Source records
START
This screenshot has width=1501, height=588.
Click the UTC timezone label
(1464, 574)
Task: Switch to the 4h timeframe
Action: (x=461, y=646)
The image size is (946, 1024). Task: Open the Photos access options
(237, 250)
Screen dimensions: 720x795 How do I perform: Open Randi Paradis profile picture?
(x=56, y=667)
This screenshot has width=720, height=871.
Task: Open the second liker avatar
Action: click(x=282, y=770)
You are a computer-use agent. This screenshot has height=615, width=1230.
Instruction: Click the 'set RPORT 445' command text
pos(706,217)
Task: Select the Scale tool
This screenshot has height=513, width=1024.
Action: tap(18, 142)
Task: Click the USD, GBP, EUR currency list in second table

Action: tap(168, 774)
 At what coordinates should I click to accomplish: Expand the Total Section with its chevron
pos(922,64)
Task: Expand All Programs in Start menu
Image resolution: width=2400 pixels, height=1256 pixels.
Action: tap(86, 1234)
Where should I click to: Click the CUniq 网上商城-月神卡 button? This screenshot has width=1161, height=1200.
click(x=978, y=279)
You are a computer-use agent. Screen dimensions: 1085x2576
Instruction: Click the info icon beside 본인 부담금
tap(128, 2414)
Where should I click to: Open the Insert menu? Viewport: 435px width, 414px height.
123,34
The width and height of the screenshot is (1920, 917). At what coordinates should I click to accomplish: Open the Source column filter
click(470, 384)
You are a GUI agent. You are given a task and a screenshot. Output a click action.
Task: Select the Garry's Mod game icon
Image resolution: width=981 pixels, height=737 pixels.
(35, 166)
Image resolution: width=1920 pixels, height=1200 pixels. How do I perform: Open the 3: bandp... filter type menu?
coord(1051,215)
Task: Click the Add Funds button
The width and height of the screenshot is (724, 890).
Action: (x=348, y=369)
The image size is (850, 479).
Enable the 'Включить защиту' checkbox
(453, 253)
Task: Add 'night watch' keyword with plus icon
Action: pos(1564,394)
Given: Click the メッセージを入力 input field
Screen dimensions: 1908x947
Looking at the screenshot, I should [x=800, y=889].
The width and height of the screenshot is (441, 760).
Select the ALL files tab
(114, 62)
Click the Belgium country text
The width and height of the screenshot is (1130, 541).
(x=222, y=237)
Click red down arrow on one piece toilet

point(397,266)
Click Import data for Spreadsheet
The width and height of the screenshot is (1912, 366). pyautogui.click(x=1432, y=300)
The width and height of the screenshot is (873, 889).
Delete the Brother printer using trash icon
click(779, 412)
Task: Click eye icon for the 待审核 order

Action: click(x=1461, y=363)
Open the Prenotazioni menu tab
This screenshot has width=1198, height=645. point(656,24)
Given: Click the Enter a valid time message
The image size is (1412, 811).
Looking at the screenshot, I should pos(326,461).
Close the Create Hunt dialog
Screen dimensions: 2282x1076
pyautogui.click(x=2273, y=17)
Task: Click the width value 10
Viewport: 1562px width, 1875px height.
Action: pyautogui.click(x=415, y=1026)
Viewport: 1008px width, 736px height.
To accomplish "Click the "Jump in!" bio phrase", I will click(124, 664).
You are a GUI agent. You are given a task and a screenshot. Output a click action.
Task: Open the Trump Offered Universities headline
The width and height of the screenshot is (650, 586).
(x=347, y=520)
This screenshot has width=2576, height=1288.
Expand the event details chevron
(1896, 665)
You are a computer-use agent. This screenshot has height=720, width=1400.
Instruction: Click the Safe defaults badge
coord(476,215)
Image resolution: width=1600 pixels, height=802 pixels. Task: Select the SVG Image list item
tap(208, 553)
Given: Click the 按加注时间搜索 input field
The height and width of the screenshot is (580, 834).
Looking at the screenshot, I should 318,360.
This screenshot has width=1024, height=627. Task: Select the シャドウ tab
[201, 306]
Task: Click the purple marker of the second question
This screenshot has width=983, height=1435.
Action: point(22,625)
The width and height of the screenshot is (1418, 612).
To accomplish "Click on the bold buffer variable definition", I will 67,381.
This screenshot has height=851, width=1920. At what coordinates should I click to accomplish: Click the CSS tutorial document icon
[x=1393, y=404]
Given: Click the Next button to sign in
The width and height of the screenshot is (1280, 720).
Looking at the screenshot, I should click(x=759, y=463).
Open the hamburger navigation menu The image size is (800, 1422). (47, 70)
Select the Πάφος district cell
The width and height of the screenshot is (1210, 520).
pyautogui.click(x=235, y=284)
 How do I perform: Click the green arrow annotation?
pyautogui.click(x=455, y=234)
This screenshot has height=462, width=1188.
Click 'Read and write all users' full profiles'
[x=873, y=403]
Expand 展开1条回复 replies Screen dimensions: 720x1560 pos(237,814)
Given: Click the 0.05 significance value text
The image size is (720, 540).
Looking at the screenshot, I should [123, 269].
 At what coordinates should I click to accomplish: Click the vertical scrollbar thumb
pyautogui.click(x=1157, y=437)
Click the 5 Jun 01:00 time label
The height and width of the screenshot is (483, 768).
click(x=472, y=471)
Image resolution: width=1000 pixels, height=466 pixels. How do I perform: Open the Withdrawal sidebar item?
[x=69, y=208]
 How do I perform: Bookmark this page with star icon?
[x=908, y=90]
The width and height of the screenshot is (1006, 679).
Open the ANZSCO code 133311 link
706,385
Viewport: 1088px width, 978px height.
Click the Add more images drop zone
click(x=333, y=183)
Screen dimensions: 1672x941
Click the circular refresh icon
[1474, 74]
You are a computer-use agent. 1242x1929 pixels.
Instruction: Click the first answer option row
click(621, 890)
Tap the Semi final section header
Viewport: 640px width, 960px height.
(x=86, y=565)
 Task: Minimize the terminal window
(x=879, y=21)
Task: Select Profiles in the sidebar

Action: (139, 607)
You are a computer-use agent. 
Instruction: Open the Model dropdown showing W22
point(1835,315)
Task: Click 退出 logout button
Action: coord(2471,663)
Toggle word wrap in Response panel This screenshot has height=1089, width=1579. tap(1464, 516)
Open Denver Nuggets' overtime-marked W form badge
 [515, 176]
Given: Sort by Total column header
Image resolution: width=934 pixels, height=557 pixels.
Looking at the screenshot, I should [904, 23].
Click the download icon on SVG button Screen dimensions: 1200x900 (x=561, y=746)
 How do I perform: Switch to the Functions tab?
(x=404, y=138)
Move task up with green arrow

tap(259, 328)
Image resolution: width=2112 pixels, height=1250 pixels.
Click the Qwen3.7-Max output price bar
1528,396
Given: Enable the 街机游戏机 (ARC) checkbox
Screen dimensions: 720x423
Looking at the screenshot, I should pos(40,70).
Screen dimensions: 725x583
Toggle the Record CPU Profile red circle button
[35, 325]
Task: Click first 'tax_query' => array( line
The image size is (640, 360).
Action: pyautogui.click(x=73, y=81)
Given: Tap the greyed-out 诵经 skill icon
END
= GIVEN TASK =
Reproduce, word for word, the entries from the line containing "Task: Click first 'tax_query' => array( line" through the end of the entries, including both ends.

= THE SOLUTION =
Task: Click first 'tax_query' => array( line
The image size is (640, 360).
Action: pyautogui.click(x=73, y=81)
Given: Tap the greyed-out 诵经 skill icon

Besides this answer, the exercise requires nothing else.